Stated exercise 1
Copy the passage on levels of scale word for word, from "Christopher Alexander –" to "the core idea.".

Excerpt to read
Christopher Alexander – Fundamental Property 1: Levels of Scale
I spent a couple of hours trying to find alternative images to those in the book. The concrete one was easy to find, the rest not … so I gave up trying. The images in the book (especially the living ones) are too subtle to easily replace. So I opted to scan a few samples (this chapter, and the next 14 are filled with many more visual examples). I have picked out a bare minimum to support the core idea.
“The first things I noticed when I began to study objects which have life, was that they all contain different scales. … the centers these objects are made of tend to have a beautiful range of sizes, and that these sizes exist at a series of of well-marked levels, with definite jumps between them.
… If you capture any two things, one with more life and one with less, it is very likely that the one with more life will have better levels of scale in it … consider the following pairs of doors … both … have parts of different sizes … but the door on the right has a variety of sizes which is more dramatically differentiated, more ‘extended’ along the range of scale than the door on the left. It has three sizes of panels, it has a gradation of scale from the bottom to the top.
… In the right-hand door, we experience the levels more deeply … First, there actually are more levels … [and] the degree to which the centers help each other … the actual life of each center comes about because it is enlivened by the size and position of the next larger center which lies near it, and by the size and position of the next smaller center which lies near it.

Records for this exercise
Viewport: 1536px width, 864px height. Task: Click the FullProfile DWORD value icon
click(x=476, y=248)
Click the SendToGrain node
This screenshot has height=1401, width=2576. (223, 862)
...
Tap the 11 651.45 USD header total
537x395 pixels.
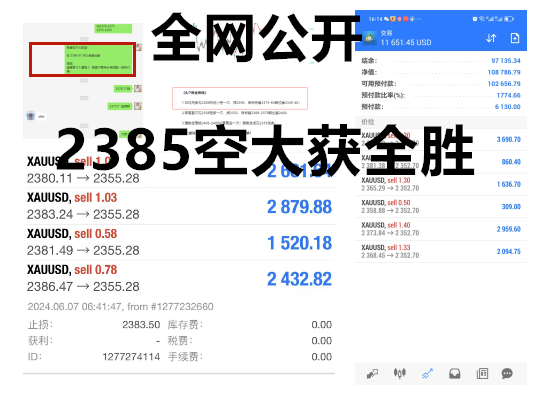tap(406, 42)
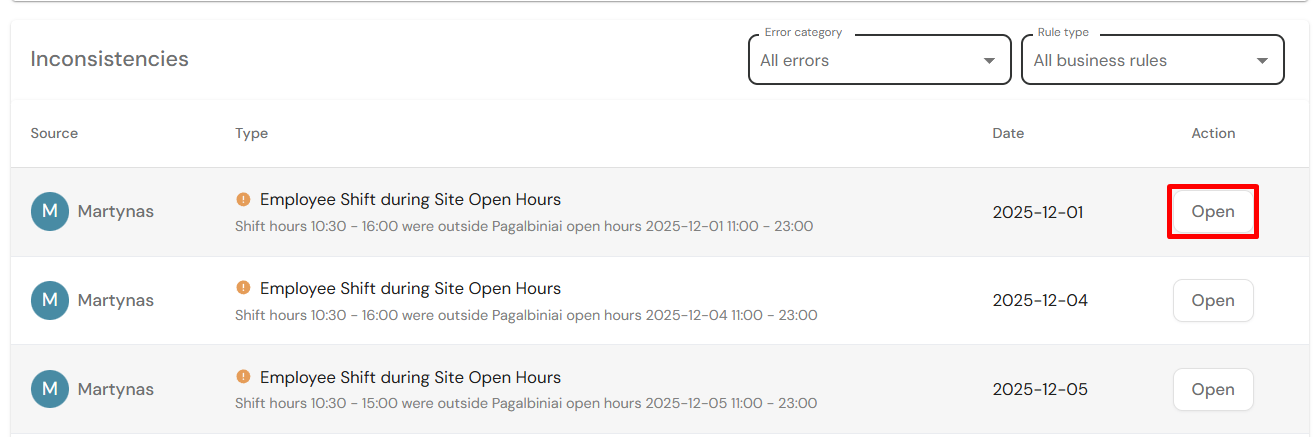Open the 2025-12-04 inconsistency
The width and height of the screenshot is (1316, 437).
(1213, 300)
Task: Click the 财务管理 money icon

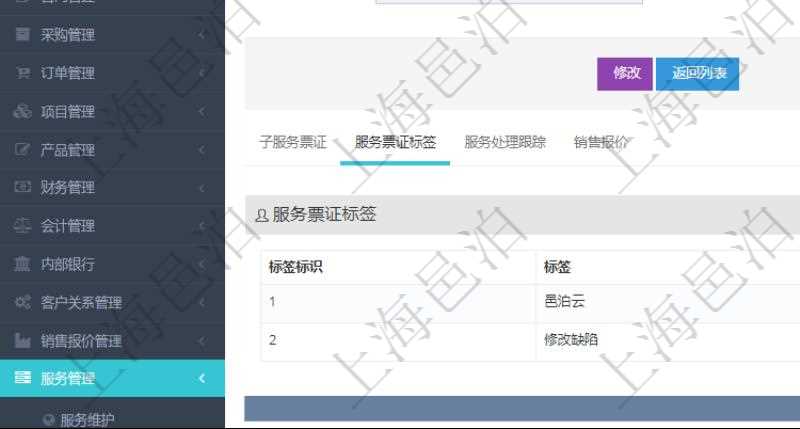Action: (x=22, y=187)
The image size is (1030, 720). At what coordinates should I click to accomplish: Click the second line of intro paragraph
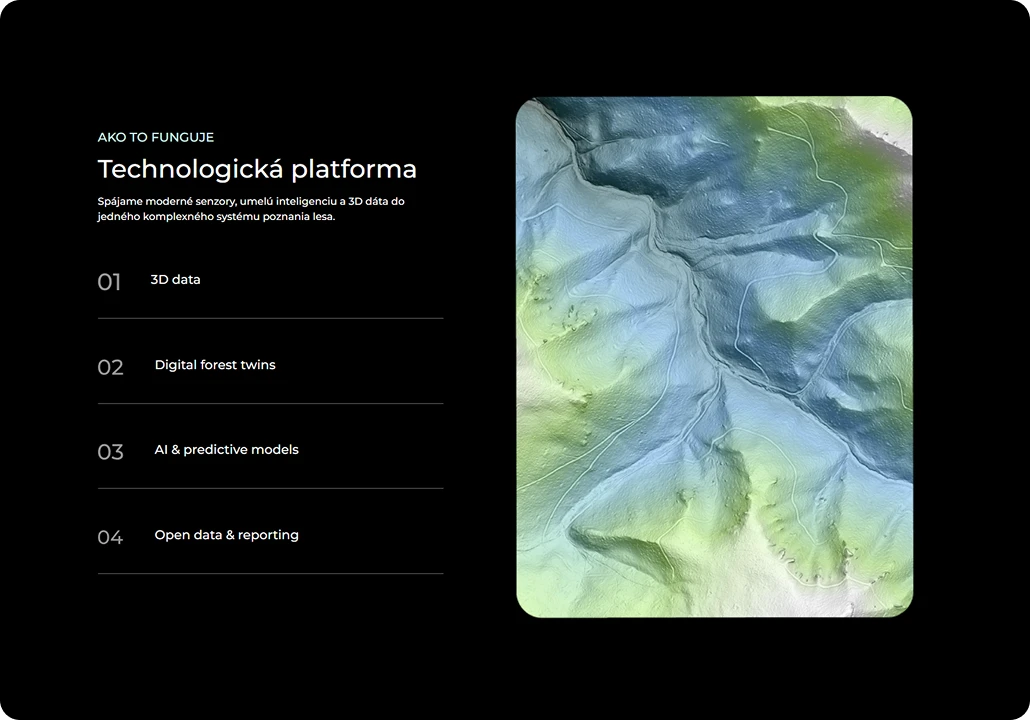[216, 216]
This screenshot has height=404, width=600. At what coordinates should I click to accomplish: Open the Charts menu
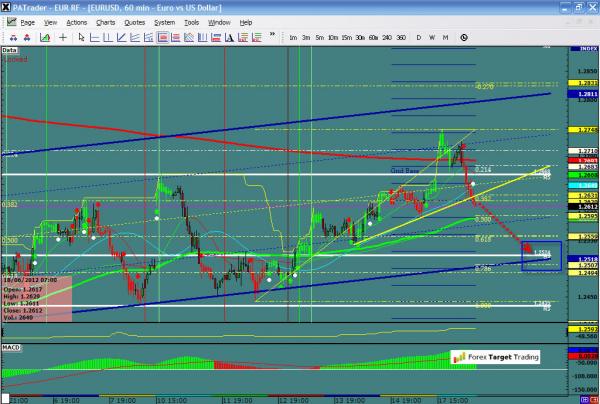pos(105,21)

Stated exercise 2
In the records, take the lines from the line with "Viewport: 1536px width, 864px" to the line with "This screenshot has height=1401, width=2576." and write them out again, changing "node" to "button" and leaving the rest as it is.

Written reply 1
Christopher Alexander – Fundamental Property 1: Levels of Scale
I spent a couple of hours trying to find alternative images to those in the book. The concrete one was easy to find, the rest not … so I gave up trying. The images in the book (especially the living ones) are too subtle to easily replace. So I opted to scan a few samples (this chapter, and the next 14 are filled with many more visual examples). I have picked out a bare minimum to support the core idea.

Written reply 2
Viewport: 1536px width, 864px height. Task: Click the FullProfile DWORD value icon
click(x=476, y=248)
Click the SendToGrain button
This screenshot has height=1401, width=2576. (223, 862)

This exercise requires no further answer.